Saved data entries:
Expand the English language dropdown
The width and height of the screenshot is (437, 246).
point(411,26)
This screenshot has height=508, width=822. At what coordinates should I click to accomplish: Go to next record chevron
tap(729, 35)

■ Work to complete ■
Using the same words as the original, repeat the records above.

■ Response below ■
Expand the English language dropdown
The width and height of the screenshot is (437, 246).
point(411,26)
This screenshot has height=508, width=822. At what coordinates should I click to accomplish: Go to next record chevron
tap(729, 35)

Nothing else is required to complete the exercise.